Вот вам моя реляция. Поехав от вас, я думал ночевать в Черни. Но в Болхове узнал, что Плещеев[150], мой добрый негр, который белых книг не страшится, приехал один из Ельца. Я скорей в Чернь, но его не застал – он уехал в Муратово. Переменив лошадей, скачу за ним. Ночь и страшная грязь не выпустили меня из Козловки, и я ночевал у Марии Николаевны[151]. Она сказала мне официальную новость: свадьба[152] назначена 2 июля, а после свадьбы едут в Дерпт. Я поглядел на своего спутника – вы его знаете. Больная, одержимая подагрою надежда, которая, скрепя сердце, тащится за мною на костылях и часто отстает.
– Что скажешь, товарищ?
– Что сказать? Нам недолго таскаться вместе по белу свету. После второго июля – что бы ни было – мы расстанемся! Или покину тебя одного, и бреди, как хочешь! Или оставлю тебе свою сестрицу, которая лучше меня, и гораздо лучше (но только для добрых) – исполнение. С нею дурной человек становится хуже, а добрый гораздо добрее. Она приготовит тебя к тому обетованному краю,
Где вера не нужна, где места нет надежде,Где царство вечное одной любви святой!– А если останусь один?

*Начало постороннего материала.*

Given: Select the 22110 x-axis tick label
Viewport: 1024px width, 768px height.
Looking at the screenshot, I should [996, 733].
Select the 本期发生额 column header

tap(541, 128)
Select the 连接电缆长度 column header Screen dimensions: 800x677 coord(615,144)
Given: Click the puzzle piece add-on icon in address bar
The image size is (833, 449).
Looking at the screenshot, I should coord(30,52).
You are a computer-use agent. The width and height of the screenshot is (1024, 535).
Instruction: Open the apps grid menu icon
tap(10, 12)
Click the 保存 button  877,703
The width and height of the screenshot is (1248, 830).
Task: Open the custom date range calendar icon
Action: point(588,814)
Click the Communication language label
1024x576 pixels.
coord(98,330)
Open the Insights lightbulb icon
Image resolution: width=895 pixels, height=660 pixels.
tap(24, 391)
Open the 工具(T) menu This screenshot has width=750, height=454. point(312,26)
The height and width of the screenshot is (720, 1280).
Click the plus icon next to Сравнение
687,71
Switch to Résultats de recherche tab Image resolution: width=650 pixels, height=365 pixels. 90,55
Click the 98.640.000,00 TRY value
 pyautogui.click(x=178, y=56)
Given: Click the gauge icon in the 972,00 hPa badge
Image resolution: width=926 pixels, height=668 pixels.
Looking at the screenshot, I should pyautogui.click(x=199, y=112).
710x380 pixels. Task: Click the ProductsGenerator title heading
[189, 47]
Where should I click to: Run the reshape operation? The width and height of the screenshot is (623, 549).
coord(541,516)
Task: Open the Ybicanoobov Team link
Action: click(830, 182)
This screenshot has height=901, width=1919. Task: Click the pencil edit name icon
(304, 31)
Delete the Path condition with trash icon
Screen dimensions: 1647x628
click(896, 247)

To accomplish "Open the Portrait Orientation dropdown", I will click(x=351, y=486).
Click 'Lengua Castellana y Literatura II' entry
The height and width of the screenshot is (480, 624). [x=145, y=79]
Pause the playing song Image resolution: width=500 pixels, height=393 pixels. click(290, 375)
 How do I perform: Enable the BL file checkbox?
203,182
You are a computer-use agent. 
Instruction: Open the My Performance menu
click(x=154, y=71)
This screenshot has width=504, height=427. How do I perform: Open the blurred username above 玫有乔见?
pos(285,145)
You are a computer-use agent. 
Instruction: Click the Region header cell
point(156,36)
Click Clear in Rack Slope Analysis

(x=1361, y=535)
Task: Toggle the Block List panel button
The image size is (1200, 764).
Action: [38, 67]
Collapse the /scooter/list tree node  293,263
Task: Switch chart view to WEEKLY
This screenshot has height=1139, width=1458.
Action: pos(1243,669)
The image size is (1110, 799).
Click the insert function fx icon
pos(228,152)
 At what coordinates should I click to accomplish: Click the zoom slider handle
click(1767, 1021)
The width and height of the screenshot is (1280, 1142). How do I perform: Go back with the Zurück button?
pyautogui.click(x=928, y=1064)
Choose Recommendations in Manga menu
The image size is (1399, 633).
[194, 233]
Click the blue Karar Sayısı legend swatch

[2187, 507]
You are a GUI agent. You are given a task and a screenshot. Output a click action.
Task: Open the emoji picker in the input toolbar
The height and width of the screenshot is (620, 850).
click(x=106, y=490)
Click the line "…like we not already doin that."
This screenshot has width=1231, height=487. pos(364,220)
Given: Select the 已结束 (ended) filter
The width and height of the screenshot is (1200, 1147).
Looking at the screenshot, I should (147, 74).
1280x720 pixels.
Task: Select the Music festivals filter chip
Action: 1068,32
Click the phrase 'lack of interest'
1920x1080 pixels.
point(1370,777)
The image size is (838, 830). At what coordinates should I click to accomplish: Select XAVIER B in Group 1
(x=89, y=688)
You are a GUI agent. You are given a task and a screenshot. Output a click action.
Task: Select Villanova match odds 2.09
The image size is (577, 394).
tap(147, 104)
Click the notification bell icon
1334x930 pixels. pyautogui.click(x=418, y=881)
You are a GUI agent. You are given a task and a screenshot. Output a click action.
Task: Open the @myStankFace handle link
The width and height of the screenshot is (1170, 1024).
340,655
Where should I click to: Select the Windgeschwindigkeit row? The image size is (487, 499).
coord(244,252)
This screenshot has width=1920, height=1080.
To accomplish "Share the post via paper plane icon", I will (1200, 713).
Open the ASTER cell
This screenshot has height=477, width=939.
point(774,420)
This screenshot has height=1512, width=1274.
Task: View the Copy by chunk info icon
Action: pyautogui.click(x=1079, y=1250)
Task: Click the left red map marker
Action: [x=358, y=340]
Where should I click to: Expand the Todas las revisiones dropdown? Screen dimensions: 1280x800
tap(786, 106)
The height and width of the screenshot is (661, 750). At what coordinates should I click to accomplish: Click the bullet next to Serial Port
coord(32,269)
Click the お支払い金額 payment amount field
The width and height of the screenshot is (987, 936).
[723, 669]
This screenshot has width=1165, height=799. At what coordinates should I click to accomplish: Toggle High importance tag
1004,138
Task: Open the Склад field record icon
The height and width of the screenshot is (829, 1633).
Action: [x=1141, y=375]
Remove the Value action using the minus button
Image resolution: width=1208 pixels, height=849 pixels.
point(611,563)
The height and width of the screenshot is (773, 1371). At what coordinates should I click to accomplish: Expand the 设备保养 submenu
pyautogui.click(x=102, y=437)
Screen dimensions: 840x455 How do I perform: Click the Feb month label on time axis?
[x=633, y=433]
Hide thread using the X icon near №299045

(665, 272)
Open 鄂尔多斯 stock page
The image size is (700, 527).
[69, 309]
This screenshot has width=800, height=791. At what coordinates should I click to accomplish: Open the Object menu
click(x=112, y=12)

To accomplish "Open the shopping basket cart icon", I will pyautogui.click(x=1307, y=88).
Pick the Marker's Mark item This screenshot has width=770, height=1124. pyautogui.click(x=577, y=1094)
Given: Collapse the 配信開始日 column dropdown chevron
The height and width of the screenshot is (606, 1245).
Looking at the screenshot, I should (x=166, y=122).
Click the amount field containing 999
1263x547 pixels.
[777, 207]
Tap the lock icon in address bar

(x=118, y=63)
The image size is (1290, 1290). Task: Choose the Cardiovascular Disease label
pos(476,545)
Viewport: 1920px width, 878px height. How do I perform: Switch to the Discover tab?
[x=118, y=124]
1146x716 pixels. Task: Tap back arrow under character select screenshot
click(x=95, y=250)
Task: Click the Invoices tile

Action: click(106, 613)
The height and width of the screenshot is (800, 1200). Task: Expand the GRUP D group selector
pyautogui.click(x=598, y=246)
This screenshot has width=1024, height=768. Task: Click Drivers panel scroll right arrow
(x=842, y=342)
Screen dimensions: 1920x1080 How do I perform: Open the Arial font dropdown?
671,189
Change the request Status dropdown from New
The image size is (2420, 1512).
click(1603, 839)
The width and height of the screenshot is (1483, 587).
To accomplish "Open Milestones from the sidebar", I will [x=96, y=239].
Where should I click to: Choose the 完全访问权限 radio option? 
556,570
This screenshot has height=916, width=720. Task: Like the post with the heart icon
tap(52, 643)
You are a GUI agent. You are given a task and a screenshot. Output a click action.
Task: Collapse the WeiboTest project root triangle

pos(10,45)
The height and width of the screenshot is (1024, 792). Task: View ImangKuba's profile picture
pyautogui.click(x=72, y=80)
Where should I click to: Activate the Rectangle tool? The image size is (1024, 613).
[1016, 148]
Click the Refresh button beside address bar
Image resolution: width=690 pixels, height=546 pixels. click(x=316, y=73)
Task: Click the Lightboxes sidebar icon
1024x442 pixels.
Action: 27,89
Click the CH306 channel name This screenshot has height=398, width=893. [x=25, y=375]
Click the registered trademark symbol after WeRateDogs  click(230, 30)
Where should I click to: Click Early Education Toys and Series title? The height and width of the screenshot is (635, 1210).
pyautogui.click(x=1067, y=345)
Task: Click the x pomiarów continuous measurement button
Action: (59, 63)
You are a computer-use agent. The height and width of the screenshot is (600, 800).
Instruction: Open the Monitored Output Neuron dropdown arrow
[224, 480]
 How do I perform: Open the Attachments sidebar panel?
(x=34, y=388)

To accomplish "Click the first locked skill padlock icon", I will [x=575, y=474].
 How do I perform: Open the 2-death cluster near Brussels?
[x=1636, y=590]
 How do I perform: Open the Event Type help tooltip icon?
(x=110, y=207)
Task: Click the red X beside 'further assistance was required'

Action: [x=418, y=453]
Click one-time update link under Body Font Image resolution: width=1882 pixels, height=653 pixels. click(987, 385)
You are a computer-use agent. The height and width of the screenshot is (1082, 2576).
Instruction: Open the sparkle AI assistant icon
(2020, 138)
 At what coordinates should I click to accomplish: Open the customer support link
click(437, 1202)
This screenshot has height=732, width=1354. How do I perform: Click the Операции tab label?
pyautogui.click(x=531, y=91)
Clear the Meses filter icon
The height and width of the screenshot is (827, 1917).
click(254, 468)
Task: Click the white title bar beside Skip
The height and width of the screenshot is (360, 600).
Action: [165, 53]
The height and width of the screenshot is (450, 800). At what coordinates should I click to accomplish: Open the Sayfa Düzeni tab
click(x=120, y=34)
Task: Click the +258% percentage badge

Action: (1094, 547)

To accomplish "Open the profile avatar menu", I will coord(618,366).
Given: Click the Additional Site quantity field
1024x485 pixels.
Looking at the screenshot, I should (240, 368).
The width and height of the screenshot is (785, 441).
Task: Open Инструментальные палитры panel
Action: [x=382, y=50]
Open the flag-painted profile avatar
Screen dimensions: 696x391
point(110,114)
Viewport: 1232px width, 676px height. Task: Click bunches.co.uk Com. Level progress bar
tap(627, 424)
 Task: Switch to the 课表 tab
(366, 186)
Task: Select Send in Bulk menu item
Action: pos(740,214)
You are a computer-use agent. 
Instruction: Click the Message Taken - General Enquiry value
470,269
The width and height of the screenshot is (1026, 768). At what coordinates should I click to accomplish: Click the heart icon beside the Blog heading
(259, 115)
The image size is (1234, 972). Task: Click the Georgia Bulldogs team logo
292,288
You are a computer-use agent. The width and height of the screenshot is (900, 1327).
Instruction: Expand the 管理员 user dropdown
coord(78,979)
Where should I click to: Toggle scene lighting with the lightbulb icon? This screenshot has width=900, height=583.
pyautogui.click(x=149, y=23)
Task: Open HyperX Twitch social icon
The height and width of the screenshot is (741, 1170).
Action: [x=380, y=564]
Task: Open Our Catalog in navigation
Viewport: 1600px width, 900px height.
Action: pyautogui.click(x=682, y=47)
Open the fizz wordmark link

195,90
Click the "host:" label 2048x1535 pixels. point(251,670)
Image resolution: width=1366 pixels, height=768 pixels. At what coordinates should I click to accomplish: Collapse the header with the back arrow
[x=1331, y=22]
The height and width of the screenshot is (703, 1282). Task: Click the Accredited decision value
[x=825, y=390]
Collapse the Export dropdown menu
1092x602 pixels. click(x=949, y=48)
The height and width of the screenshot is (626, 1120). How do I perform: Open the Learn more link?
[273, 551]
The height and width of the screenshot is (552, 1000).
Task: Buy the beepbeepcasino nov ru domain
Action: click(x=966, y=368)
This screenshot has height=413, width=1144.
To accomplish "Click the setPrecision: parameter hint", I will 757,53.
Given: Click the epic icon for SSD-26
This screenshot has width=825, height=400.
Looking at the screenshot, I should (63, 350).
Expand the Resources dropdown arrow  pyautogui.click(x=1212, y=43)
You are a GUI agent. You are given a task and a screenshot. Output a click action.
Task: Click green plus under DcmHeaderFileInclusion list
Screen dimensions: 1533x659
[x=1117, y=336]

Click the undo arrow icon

– Тогда готовься, как умеешь, сам к переселению в этот край! Но едва ли удастся получить пропускной билет!
Разве чудо путь укажетВ сей прелестный край чудес![153]– Но ждать чуда? Кто его дождется!
– И я тоже думаю!
– Что же делать?
– Не знаю! А для меня верно только то, что мы расстанемся!
Вот вам слово в слово весь наш разговор.
Поутру рано приезжаю. Плещеев здесь по делам. У них все идет лучше: Вадковская[154] стала поздоровее, и весною ее перевезут в Орел. А сами Плещеевы возвратятся в Чернь недели через две. Я принят был по-обыкновенному, но, давая мне руку, смотрели на Плещеева. А мой подагрик шепнул мне на ухо: “Терпи! Тебя будут любить, когда получишь свободу быть тем, каким быть хочешь и можешь”. И сердце скрепилось. Но было ли оно довольно так, как бывает довольным у человека, возвратившегося в тот круг, где его счастье, где его настоящая жизнь?.. Нет! Нет! Сиротство и одиночество ужасно в виду счастья и счастливых! Гораздо легче быть одиноким в лесу с зверями, в тюрьме с цепями, нежели подле той милой семьи, в которую хотел бы броситься и из которой тебя выбрасывают. Благодаря моему подагрику, это все еще для меня сносно. Но когда он от меня отковыляет в дальнюю, неизвестную сторону, тогда быть совсем выброшенным будет даже утешительно – можно разбиться вдребезги. Плещеев уехал во втором часу. У Воейкова заболела голова – его положили в кабинете: сами подкладывали ему под ноги, под голову подушки; я сидел спичкою, и на меня поглядывали с торжествующим, радостным видом – в самом деле торжество и радость. Я посматривал исподлобья: не найду ли где в углу христианской любви, внушающей сожаление, пощаду, кротость. Нет! Одно холодное жестокосердие в монашеской рясе с кровавою надписью на лбу “должность” (выправленною весьма неискусно из слова “суеверие”) сидело против меня и страшно сверкало на меня глазами. И мне стало страшно, и я ушел к себе отведать ничтожества, то есть как-нибудь заснуть – и заснул, и проснулся, к утешению, к вашей записке, которая и всегда бы меня обрадовала, а тут утешила… Голос друга послышался в пустыне. В ней стоит: “Милый брат мой!” Это слово имеет совсем иной смысл в минуту тяжелого горя. Да это же слово прилетело с родины, где было много моего, собственного! Было и нет.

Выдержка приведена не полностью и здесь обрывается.